Lil Peep is a 20-year-old rapper who also happens to love ’00s emo. That he is not, in the traditional sense, technically proficient in either genre is beside the point. For those who like his music, his appeal is in his ability to concisely, often bluntly, express the interior thoughts of a supremely bummed-out person. On his latest release, Come Over When You’re Sober Pt. 1, the persona Peep inhabits is that of a dirtbag who feels trapped by his circumstances, but is unable to transcend them. On “The Brightside” he sing-raps in a bored, or frustrated (take your pick) monotone: “Help me find a way to pass the time, everyone’s telling me life is short, but I want to die.” Spoiler alert: the “brightside” is not so bright at all.
Listening to these songs — from the grating “Awful Feelings” to the legitimately affecting “Problems” — it’s clear that Lil Peep is not for everyone.
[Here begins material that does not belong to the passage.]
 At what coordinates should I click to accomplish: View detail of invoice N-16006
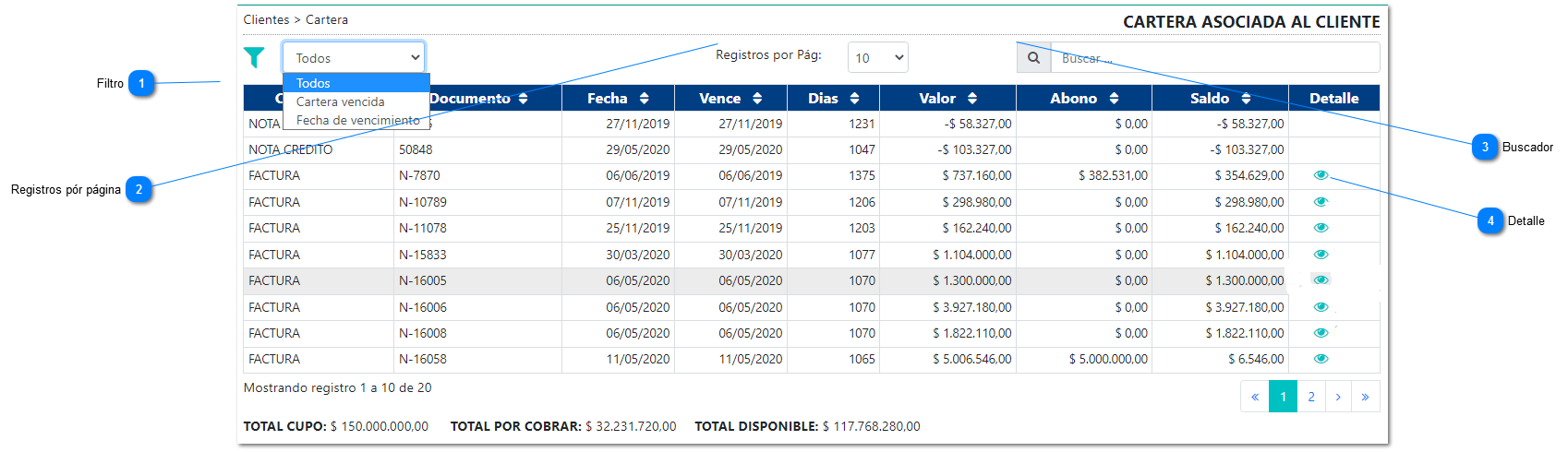(x=1321, y=307)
Even clearer is the fact that while he is often classified as “emo rap,” and shows a clear affinity for both genres, the emotional state he is replicating is much closer to the brutal terrain of nu-metal.
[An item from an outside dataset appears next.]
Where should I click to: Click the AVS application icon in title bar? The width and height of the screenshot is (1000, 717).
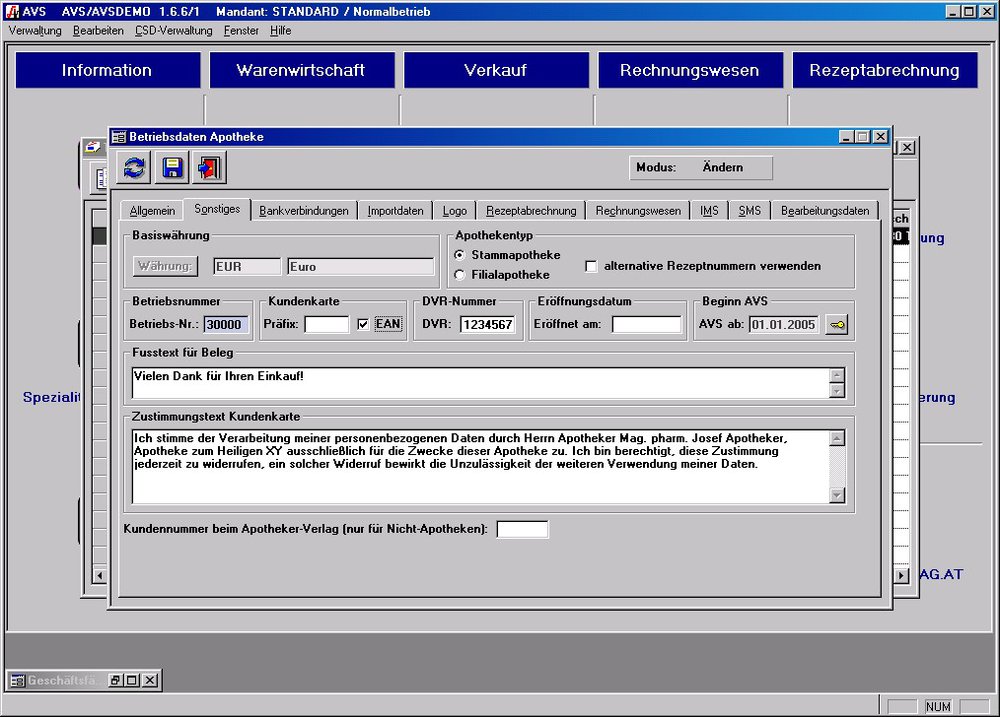(x=9, y=11)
The maligned genre that birthed bands like Limp Bizkit and Papa Roach has been on the verge of a critical reevaluation for awhile now. It’s a worthwhile endeavor. Say what you will about some of the worst songs to come from it; it was successful because it spoke directly to its audience (sad teenagers, a.k.a. all teenagers). In the nu-metal universe, your anger was just as valid as your sadness, no matter how clumsily it was conveyed. That fluid, almost telepathic, communication between songwriter and listener formed an impenetrable wall — if you couldn’t relate, then it was quite possibly the worst music you had ever heard, and its roiling combination of angst and violence, played out across arid Midwest parking lots, was not inviting at all. Lil Peep feels like the logical extension of that. But where Limp Bizkit found unlikely collaborators in Method Man and DJ Premier, Lil Peep just pulls what he wants from hip-hop directly (mostly the drums), and creates a form of outsider music that sounds like nu-metal after an emotional comedown.
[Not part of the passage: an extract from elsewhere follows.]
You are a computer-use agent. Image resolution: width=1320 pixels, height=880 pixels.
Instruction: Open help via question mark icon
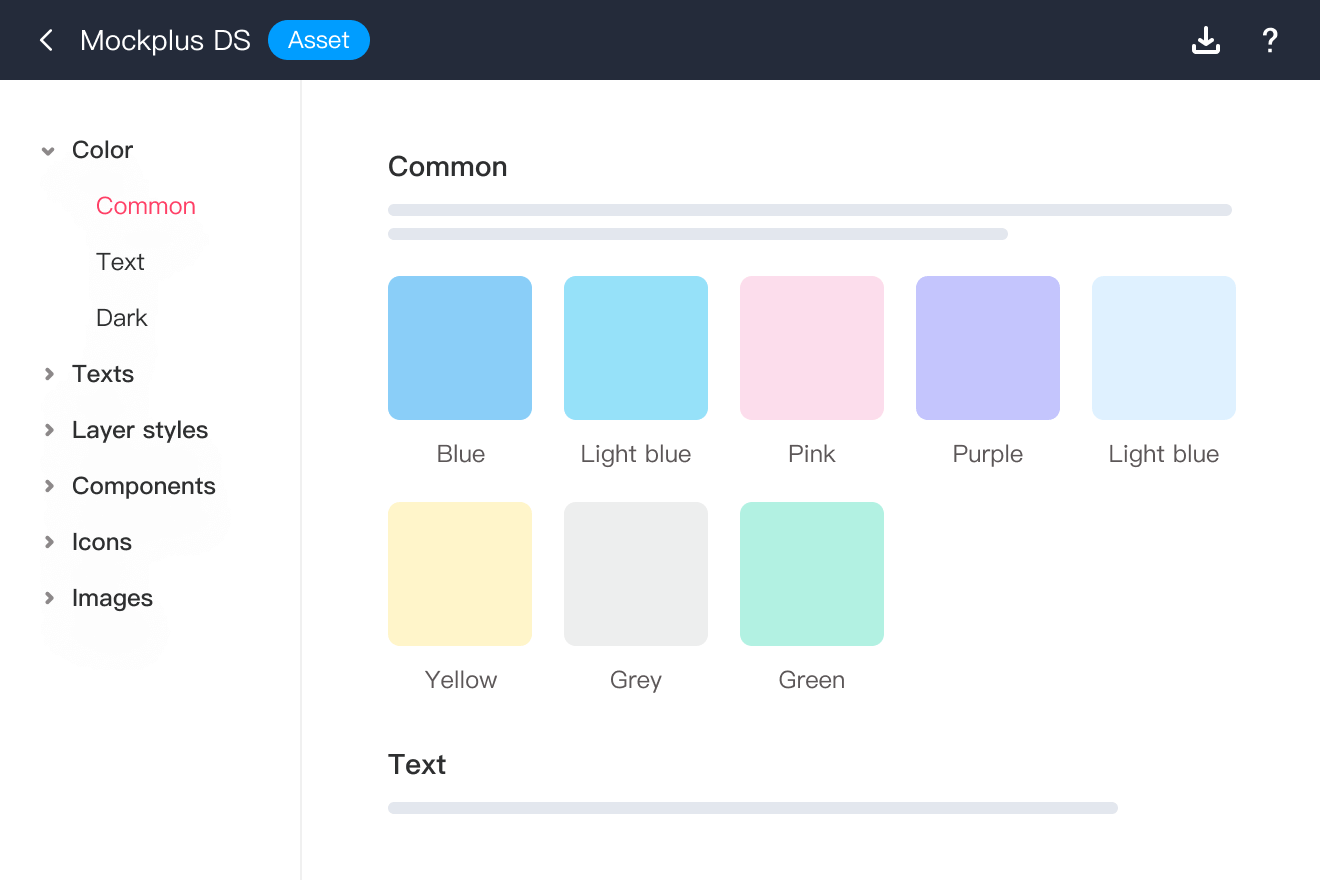1269,40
In other words, what makes Lil Peep appealing is also what makes him so hateable: He’s 20 years old but he sounds like he’s lived 100 lives. He’s 20 years old but he’s already over it. He’s 20 years old, but he’s exhausted by the act of recording even one song. He’s 20 years old and he already sounds like he doesn’t care. This is a confounding perspective to try to analyze. If Lil Peep is apathetic, then why should anyone else bother? What we’re forgetting is the same thing we forgot when Limp Bizkit rose to popularity: Being a teenager is weird and often incredibly shitty. No one understands you, because you don’t understand yourself. If some guy who is just outside of those teenage years is all of a sudden communicating your murky thoughts with simple clarity, and for at least a second, the world starts to make sense to you — who cares if no one else gets it?